Чепурный сел во влажный песок.
– Ишь ты, ишь ты! – подговаривал он Пашинцеву под руку. – Рубит и режет, а зачем – скажи, пожалуйста?
– Мы на топку, – сказал Пашинцев. – Надо зиму загодя ждать.
– Ага – тебе надо зиму ожидать! – с хитростью ума произнес Чепурный. – А того ты не учитываешь, что зимой снег бывает?!
– Когда напaдает, то бывает, – согласился Пашинцев.
– А когда он не падает, скажи пожалуйста? – все более хитро упрекал Чепурный и затем перешел к прямому указанию: – Ведь снег укроет Чевенгур и под снегом будет жить тепло. Зачем же тебе хворост и топка? Убеди меня, пожалуйста, – я ничего не чувствую!
– Мы не себе рубим, – убедил его Пашинцев, – мы кому-нибудь, кому потребуется. А мне сроду жара не нужна, я снегом хату завалю и буду там.
– Кому-нибудь?! – сомневающе сказал Чепурный – и удовлетворился. – Тогда руби больше. Я думал, вы себе рубите, а раз кому-нибудь, то это верно – это не труд, а помощь даром. Тогда руби! Только чего ж ты бос? Нa тебе хоть мои полусапожки – ты ж остудишься!
– Я остужусь?! – обиделся Пашинцев. – Если б я когда заболел, то ты бы давно умер.
Чепурный ходил и наблюдал по ошибке: он часто забывал, что в Чевенгуре больше нет ревкома и он – не председатель. Сейчас Чепурный вспомнил, что он не Советская власть, и ушел от рубщиков хвороста со стыдом, он побоялся, как бы Пашинцев и двое прочих не подумали про него: вон самый умный и хороший пошел, богатым начальником бедноты коммунизма хочет стать! И Чепурный присел за одним поперечным плетнем, чтобы про него сразу забыли и не успели ничего подумать. В ближнем сарае раздавались мелкие спешные удары по камню; Чепурный выдернул кол из плетня и дошел до того сарая, держа в руке кол и желая помочь им в работе трудящихся. В сарае на мельничном камне сидели Кирей и Жеев и долбили бороздки по лицу того камня. Оказалось, что Кирей с Жеевым захотели пустить ветряную мельницу и намелить из разных созревших зерен мягкой муки, а из этой муки они думали испечь нежные жамки для болящего Якова Титыча. После каждой бороздки оба человека задумывались: насекать им камень дальше или нет, и, не приходя к концу мысли, насекали дальше. Их брало одинаковое сомнение: для жернова нужна была палбрица, а сделать ее мог во всем Чевенгуре только один Яков Титыч – он работал в старину кузнецом. Но когда он сможет сделать палбрицу, тогда он уже выздоровеет и обойдется без жамок, – стало быть, сейчас не надо насекать камня, а тогда, когда поднимется Яков Титыч, если же он выздоровеет, то жамки не потребуются наравне с мельницей и палбрицей. И время от времени Кирей и Жеев останавливались для сомнения, а потом вновь работали на всякий случай, чтобы чувствовать в себе удовлетворение от заботы по Якову Титычу.

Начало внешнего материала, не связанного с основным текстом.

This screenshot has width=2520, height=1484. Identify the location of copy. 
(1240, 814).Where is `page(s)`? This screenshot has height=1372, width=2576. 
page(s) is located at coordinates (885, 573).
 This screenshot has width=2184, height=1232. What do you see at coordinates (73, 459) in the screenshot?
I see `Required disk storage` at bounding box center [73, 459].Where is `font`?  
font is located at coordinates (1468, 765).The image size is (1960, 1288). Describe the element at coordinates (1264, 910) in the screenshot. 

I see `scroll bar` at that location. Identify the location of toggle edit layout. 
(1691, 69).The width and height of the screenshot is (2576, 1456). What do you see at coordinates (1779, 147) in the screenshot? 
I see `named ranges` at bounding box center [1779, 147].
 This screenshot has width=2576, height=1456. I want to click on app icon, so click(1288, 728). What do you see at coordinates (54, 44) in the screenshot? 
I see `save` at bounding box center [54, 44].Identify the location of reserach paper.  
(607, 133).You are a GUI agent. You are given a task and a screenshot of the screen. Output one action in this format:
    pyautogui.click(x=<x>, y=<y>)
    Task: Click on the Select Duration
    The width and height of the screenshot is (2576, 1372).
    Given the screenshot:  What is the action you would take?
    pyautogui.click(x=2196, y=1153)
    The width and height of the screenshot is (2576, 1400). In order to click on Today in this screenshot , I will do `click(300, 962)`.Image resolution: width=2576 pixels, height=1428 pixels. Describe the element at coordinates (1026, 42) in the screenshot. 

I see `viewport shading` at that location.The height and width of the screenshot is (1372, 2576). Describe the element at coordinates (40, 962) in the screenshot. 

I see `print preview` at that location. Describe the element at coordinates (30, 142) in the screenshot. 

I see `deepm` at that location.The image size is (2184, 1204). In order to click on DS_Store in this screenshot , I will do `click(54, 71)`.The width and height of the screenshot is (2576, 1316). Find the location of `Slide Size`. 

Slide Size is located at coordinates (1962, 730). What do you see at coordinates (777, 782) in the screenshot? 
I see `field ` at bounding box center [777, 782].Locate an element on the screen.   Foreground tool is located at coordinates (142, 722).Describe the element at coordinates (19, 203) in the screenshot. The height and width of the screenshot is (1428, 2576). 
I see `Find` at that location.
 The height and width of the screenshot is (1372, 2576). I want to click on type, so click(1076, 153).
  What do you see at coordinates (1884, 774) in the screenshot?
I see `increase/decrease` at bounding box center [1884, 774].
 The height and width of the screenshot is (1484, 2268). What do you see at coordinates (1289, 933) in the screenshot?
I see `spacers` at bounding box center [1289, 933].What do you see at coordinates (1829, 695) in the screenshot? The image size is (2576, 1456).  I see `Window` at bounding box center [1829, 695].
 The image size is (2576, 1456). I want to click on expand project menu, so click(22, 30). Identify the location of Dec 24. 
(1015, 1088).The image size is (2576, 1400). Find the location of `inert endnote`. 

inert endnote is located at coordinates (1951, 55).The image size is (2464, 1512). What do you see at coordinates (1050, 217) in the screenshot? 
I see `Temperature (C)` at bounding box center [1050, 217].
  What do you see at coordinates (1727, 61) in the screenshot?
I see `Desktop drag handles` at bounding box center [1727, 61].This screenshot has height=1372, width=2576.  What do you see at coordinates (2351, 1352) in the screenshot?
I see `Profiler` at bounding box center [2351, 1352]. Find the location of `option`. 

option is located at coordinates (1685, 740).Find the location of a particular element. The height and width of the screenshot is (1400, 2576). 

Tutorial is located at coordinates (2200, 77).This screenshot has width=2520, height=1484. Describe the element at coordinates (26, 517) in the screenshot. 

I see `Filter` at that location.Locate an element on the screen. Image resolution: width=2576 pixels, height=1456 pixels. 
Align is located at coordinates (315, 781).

Чепурный смотрел-смотрел на них и тоже усомнился.
– Зря долбите, – осторожно выразил он свое мнение, – вы сейчас камень чувствуете, а не товарищей. Прокофий вот приедет, он всем вслух прочитает, как труд рожает стерву противоречия наравне с капитализмом... На дворе дождь, в степи сырость, а малого нет и нет, все время хожу и помню о нем.
– Либо верно – зря? – доверился Чепурному Кирей. – Он и так выздоровеет – коммунизм сильней жамки. Лучше пойду пороху из патронов товарищу Гопнеру дам, он скорей огонь сделает.
– Он без пороха сделает, – окоротил Кирея Чепурный. – Силы природы на все хватит: целые светила горят, неужели солома не загорится?.. Чуть солнце за тучи, вы и пошли трудиться вместо него! Надо жить уместней, теперь не капитал!
Но Кирей и Жеев не знали точно, отчего они сейчас трудились, и лишь почувствовали скучное время на дворе, когда поднялись с камня и оставили на нем свою заботу об Якове Титыче.
Дванов с Пиюсей тоже сначала не знали, зачем они пошли на реку Чевенгурку. Дождь над степью и над долиной реки создавал особую тоскующую тишину в природе, будто мокрые одинокие поля хотели приблизиться к людям в Чевенгур. Дванов с молчаливым счастьем думал о Копенкине, Чепурном, Якове Титыче и обо всех прочих, что сейчас жили себе в Чевенгуре. Дванов думал об этих людях как о частях единственного социализма, окруженного дождем, степью и серым светом всего чужого мира.
– Пиюсь, ты думаешь что-нибудь? – спросил Дванов.
– Думаю, – сказал сразу Пиюся и слегка смутился – он часто забывал думать и сейчас ничего не думал.
– Я тоже думаю, – удовлетворенно сообщил Дванов.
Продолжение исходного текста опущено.